#### [TEXT SHOWN]

┌──

Thanks ASK12. I'm prioritising the BTL's as thats what EBS want! When I applied for Int only I applied for it on the BTL's with the intention of paying down as much as possible on the PPR. EBS said they would only consider Int only on PPR and to pay cap and int off BTL's. I'm stuck with their plan as I know if it all reverts to cap and Interest we'll very quickly end up in arrears, hence, the reason why I'm picking brains on this website. I am very aware that the attitude to trackers is changing, another worry!


----------



## Springsteen (21 Mar 2013)

commonsense,

my plan exactly, however, if I can delay the sale until the negative equity is less that would be better. BTL's are all family style homes in Dublin and I think will be the best sellers in the next couple of years.

A question on your plan to sell, will the bank let me sell if there is a shortfall? The shortfall will become unsecured, or can they request/require I cross secure it to the PPR?

Thanks for taking the time to post.


----------



## commonsense (21 Mar 2013)

Springsteen said:


> commonsense,
> 
> my plan exactly, however, if I can delay the sale until the negative equity is less that would be better. BTL's are all family style homes in Dublin and I think will be the best sellers in the next couple of years.
> 
> ...



To be honest with you Springsteen, I think that any benefit of a possible higher sales price, in a year or two,  will be completely wiped out by the arrears. 

You are in a very good position. The best thing is to do up a plan showing the lender exactly what you intend to do. I honestly cannot see them refusing this option.

└──

#### [DATASET EXTRACT]

┌──

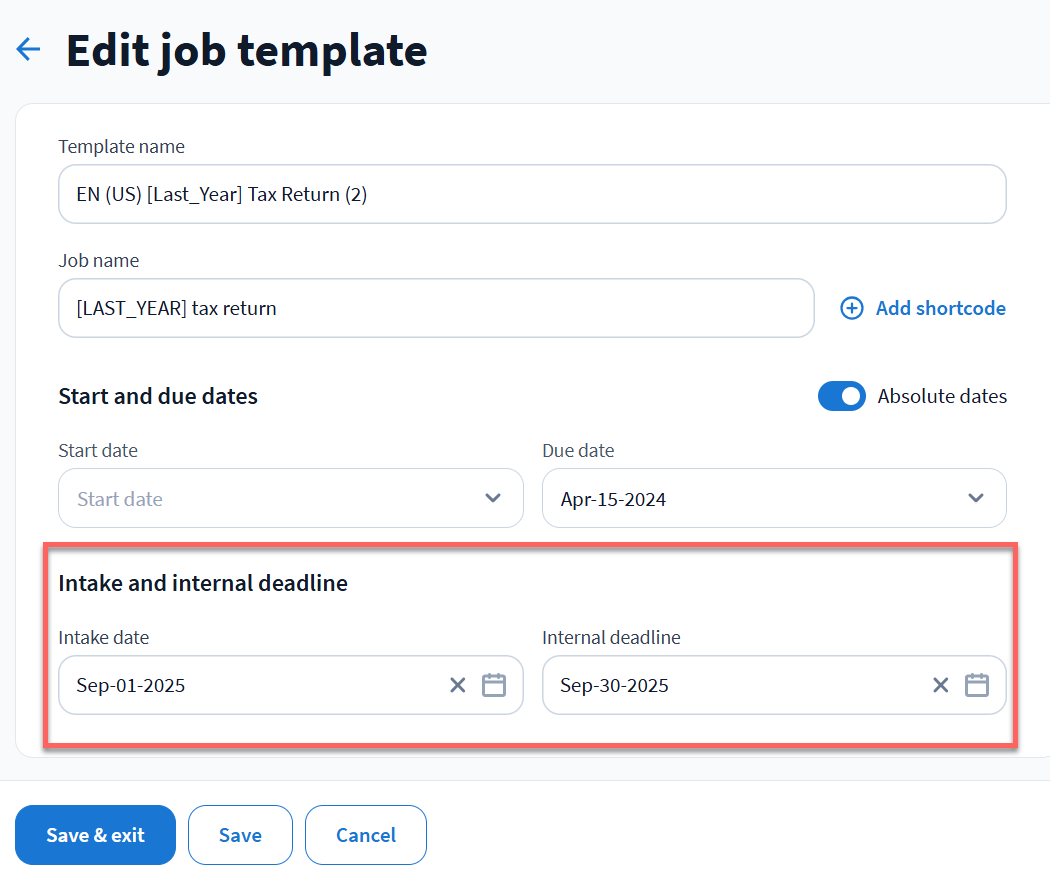This screenshot has height=884, width=1050.
Task: Click the Sep-01-2025 intake date text
Action: [131, 685]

└──

#### [WHAT YOU WILL DO]
1 - Do these statements agree with the mortgage thread? Answer yes or no for each, quoting the words of the thread that decide it. (a) EBS would only consider interest only on the PPR. (b) The BTL properties are apartments in Cork. (c) commonsense expects the lender to refuse the proposed plan.
2 - Reproduce the section of the mortgage thread starting at "A question on" and ending at "to the PPR?".

#### [RESPONSES IN ORDER]
1 -
(a) Yes: "EBS said they would only consider Int only on PPR"
(b) No: "BTL's are all family style homes in Dublin"
(c) No: "I honestly cannot see them refusing this option."

2 -
A question on your plan to sell, will the bank let me sell if there is a shortfall? The shortfall will become unsecured, or can they request/require I cross secure it to the PPR?